Task directions: Start at the line with "Terms of Service (63, 1020)" in the records below, stop at the line with "[Open account menu] (337, 24)", and return every line in that span exactly, the two end lines included.

::: Records to process

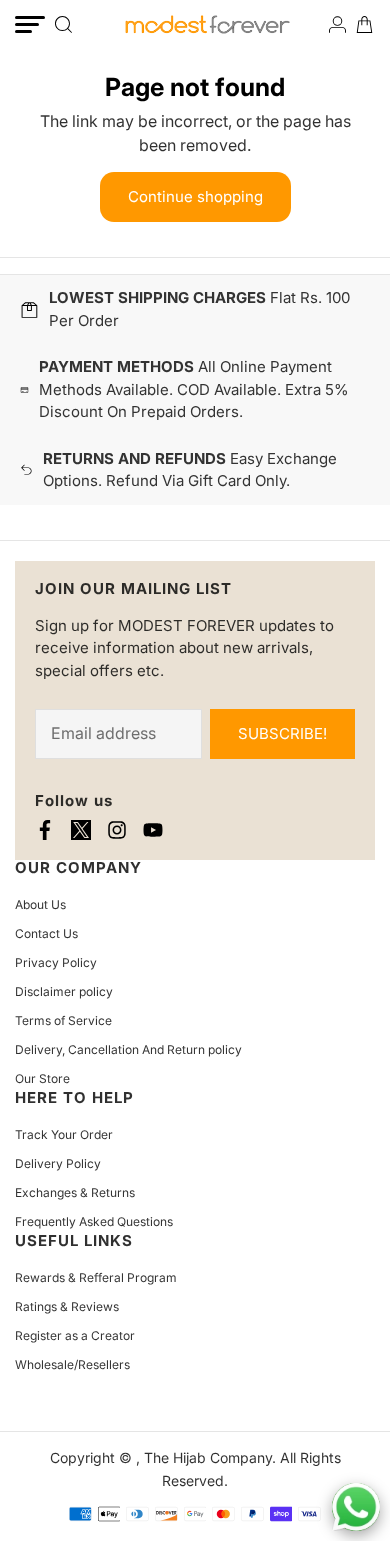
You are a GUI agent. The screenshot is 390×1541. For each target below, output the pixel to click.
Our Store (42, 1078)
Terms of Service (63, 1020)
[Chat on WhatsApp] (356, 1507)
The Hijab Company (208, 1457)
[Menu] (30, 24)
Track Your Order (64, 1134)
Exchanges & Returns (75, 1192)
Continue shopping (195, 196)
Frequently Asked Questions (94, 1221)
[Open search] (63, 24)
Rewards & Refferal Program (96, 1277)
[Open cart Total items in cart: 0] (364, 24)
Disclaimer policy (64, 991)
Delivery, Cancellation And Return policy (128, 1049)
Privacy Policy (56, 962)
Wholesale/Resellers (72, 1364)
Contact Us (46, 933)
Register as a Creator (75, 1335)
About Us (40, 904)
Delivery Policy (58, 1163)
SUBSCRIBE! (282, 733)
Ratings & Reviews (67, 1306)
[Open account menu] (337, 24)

::::::
::: Records to process

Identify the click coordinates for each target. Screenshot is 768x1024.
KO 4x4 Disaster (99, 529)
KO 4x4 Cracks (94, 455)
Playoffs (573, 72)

::::::

Response:
Terms of Service (63, 1020)
[Chat on WhatsApp] (356, 1507)
The Hijab Company (208, 1457)
[Menu] (30, 24)
Track Your Order (64, 1134)
Exchanges & Returns (75, 1192)
Continue shopping (195, 196)
Frequently Asked Questions (94, 1221)
[Open search] (63, 24)
Rewards & Refferal Program (96, 1277)
[Open cart Total items in cart: 0] (364, 24)
Disclaimer policy (64, 991)
Delivery, Cancellation And Return policy (128, 1049)
Privacy Policy (56, 962)
Wholesale/Resellers (72, 1364)
Contact Us (46, 933)
Register as a Creator (75, 1335)
About Us (40, 904)
Delivery Policy (58, 1163)
SUBSCRIBE! (282, 733)
Ratings & Reviews (67, 1306)
[Open account menu] (337, 24)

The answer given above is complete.